Theists, who base their theories of morality on some facet of the nature or essence (or commands) of God, have tended to either be relegated in philosophical debate to a characterization of “supernaturalism” or to some seldom visited corner of the non-natural “tent” of moral realism. The former tends to limit theistic engagement in contemporary metaethical dialogue such that it can seem (at times) as if theists and non-theists are talking about two different subjects entirely. On the other hand, a non-naturalistic theory of theistic moral realism saddles the view with some fairly difficult metaphysical and epistemological baggage in the form of powerful objections levied against non-naturalistic theories in general.

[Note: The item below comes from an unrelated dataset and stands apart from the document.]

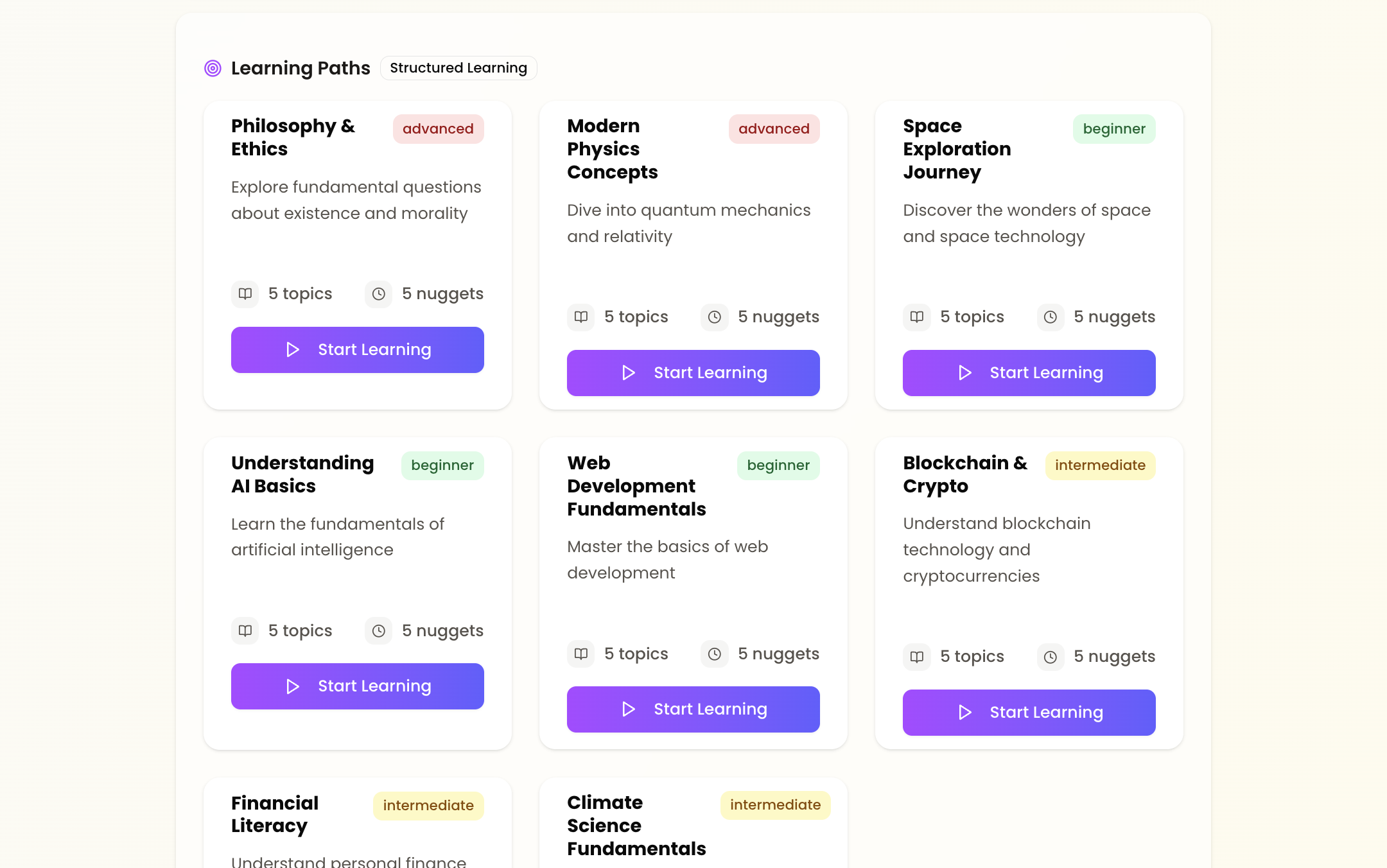Click the clock icon in Philosophy & Ethics card
Viewport: 1387px width, 868px height.
[379, 294]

This paper explores another option for theism in light of very recent work by Gideon Rosen, namely his article examining the metaphysical implications of varieties of moral realism, particularly naturalistic ones. This article has already garnered a general characterization (within metaethical research, writ large) as being a “taxonomy” of naturalistic (and non-naturalistic, for that matter) theories. Specifically for my purposes here, Rosen suggests that divine command theory (and theistic metaethics in general) should be understood as being naturalistic in formulation.

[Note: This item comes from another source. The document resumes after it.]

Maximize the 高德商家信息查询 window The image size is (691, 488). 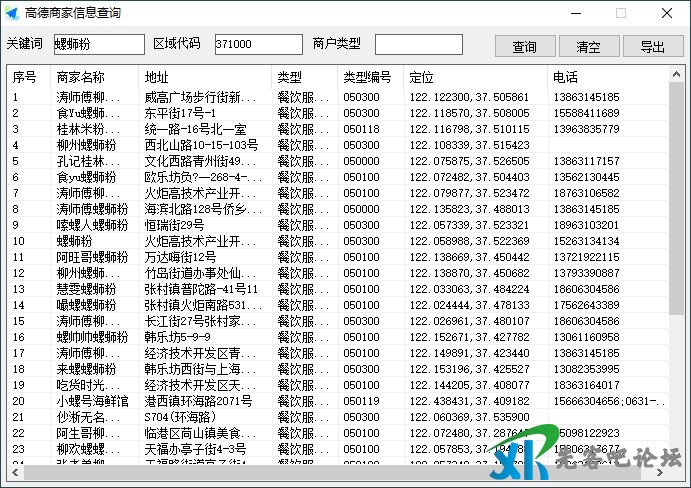pos(620,13)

This would seem to be advantageous to theists, in that their metaethical theories might avoid either the bounded characterization of supernaturalism or the difficult challenges of non-naturalism. However, the theist, should she avail herself of naturalism in this regard, will need to tread carefully. Given that Rosen has couched his 'taxonomy' in terms of metaphysical grounding, I examine some resultant challenges for naturalistic theistic metaethics, concluding they can be overcome, as well as a related objection to non-theistic naturalism that arise as a result of the same grounding discussion coupled with the resources theists can leverage in a naturalistic context.